**Records of locating words and elements:**
####

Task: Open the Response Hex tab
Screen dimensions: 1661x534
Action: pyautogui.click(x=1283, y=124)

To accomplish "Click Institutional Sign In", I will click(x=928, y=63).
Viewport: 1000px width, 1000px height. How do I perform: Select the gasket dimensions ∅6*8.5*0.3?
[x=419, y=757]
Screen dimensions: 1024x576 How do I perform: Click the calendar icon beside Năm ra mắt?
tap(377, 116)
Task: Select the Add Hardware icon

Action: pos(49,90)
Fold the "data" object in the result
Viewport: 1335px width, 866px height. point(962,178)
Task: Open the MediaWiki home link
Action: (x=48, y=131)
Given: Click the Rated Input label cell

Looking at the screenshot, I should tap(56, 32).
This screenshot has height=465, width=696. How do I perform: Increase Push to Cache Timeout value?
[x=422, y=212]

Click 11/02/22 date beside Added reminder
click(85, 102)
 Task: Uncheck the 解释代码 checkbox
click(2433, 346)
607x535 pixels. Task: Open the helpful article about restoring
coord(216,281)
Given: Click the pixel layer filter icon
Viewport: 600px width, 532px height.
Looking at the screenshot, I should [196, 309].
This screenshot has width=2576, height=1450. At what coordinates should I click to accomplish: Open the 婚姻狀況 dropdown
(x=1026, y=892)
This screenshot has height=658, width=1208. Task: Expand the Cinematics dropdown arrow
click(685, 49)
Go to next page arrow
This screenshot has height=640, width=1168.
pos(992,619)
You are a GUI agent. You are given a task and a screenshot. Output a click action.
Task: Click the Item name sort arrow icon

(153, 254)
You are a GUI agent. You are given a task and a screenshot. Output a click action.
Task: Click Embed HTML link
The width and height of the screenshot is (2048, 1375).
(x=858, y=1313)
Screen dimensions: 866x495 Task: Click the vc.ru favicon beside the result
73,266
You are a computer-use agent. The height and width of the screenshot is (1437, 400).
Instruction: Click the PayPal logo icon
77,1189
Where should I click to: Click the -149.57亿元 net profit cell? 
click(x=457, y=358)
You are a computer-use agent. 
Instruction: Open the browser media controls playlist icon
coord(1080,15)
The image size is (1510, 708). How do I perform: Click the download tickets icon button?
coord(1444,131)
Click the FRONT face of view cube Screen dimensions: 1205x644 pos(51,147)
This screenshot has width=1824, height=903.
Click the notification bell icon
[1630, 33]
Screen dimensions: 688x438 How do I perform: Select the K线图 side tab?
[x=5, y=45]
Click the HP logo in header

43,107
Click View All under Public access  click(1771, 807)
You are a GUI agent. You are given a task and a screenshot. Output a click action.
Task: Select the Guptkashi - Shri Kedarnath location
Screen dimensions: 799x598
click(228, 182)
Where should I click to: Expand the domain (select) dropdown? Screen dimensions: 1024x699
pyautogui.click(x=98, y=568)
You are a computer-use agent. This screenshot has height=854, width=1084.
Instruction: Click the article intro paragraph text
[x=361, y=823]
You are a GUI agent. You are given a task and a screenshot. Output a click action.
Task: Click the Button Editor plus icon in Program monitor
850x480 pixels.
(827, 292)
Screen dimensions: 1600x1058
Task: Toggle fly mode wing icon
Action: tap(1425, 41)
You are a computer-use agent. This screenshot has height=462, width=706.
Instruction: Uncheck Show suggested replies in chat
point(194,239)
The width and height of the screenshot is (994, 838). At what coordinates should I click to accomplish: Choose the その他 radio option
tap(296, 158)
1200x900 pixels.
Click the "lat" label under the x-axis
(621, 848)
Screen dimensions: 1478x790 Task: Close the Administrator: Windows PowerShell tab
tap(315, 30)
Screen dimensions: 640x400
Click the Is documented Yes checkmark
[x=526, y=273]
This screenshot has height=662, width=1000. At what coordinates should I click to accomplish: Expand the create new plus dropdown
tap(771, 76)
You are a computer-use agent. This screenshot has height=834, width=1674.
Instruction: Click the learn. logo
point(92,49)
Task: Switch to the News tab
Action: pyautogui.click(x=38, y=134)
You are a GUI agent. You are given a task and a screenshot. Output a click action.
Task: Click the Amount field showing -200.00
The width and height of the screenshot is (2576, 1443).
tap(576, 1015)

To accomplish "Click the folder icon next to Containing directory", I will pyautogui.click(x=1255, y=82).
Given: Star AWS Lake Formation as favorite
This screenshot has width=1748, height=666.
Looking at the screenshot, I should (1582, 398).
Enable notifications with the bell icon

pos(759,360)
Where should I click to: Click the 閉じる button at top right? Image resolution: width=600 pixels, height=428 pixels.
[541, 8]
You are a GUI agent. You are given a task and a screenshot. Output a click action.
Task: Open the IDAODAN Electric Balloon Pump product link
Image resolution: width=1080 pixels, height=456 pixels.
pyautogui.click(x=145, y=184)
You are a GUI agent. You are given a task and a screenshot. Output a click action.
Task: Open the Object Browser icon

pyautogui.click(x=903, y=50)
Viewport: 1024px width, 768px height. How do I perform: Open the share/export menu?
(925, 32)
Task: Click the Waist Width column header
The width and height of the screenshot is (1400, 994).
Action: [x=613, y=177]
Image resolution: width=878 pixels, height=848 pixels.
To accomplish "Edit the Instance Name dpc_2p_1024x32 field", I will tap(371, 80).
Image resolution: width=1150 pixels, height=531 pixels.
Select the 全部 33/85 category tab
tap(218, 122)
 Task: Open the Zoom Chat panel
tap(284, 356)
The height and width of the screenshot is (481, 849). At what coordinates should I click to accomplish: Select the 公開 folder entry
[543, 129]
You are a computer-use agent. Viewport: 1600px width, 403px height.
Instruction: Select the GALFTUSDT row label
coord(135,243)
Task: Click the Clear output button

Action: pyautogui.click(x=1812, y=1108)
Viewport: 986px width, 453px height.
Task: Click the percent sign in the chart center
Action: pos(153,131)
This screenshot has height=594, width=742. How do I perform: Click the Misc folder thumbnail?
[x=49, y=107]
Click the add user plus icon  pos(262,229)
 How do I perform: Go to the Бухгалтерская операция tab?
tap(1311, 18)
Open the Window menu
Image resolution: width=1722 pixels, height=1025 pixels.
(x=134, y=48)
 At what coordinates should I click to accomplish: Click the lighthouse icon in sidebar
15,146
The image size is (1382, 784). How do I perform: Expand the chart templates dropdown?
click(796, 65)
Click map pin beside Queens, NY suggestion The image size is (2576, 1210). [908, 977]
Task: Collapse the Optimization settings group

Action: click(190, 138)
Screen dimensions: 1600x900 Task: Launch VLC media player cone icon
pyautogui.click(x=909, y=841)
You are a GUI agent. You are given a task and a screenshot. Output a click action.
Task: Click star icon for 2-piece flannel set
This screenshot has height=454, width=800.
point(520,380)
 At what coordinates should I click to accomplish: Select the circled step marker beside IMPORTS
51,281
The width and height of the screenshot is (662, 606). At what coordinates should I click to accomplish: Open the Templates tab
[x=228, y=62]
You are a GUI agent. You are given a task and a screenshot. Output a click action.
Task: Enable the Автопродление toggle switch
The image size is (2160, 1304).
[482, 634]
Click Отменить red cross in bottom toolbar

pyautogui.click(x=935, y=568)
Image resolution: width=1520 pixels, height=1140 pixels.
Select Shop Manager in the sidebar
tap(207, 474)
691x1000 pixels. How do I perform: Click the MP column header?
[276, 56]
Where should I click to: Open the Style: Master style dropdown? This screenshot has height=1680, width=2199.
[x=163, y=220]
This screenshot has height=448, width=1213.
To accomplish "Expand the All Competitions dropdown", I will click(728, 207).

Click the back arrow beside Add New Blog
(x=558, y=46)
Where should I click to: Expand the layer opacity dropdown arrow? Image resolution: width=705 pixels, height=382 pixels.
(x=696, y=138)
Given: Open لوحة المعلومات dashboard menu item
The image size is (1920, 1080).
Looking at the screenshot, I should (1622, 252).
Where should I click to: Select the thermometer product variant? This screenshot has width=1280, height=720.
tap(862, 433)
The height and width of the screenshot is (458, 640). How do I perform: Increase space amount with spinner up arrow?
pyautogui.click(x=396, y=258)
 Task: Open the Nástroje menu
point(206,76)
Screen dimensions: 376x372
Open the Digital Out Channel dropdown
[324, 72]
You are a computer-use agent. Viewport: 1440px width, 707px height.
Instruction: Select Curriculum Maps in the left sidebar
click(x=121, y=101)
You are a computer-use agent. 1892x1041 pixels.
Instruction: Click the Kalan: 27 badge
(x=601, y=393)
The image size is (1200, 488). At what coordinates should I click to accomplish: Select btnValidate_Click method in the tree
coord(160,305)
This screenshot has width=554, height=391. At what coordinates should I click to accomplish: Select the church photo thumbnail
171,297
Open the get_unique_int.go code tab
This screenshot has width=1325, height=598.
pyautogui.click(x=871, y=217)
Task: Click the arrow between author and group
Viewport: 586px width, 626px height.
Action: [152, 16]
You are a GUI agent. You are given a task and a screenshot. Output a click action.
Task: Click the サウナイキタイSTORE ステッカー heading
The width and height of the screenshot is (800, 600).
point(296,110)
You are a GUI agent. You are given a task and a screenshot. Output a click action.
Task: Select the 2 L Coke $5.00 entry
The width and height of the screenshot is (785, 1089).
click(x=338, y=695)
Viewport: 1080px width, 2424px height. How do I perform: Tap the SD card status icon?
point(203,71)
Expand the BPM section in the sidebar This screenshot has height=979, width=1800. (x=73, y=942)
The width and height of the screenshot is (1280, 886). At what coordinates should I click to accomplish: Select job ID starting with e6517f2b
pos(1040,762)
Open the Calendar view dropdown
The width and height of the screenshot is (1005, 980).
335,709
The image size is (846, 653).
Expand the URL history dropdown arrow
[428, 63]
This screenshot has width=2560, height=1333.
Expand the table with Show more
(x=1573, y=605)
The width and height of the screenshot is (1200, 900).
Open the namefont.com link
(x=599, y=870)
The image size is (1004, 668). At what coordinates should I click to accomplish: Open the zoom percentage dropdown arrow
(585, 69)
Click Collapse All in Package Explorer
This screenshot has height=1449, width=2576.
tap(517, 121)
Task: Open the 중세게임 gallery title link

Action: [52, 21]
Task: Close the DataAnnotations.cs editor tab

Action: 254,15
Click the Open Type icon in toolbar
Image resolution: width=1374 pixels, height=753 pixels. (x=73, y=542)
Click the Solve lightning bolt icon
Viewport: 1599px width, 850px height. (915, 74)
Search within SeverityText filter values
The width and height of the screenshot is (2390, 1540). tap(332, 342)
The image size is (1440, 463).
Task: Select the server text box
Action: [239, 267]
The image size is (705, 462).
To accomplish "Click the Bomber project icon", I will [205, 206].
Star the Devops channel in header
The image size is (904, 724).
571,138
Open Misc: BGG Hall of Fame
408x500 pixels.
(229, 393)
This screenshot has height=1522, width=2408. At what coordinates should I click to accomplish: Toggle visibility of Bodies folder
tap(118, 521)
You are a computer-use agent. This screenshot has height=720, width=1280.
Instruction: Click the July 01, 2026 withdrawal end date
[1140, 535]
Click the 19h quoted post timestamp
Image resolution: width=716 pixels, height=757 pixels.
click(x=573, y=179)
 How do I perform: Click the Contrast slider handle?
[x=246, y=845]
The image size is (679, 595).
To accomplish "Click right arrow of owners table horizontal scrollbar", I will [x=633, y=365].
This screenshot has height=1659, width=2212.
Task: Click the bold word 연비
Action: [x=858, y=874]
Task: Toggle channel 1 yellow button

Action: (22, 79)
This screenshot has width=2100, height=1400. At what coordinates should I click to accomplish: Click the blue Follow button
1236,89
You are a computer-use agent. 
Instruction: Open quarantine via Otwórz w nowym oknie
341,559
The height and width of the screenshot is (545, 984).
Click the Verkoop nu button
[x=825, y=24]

####

**WRITTEN TASK:** Rewrite the data from the line with "Task: Click the arrow" up to and including the line with "point(296,110)", replacing "heading" with "title" and leaving everything else unchanged.

**SOLVED PROBLEM:**
Task: Click the arrow between author and group
Viewport: 586px width, 626px height.
Action: [152, 16]
You are a GUI agent. You are given a task and a screenshot. Output a click action.
Task: Click the サウナイキタイSTORE ステッカー title
The width and height of the screenshot is (800, 600).
point(296,110)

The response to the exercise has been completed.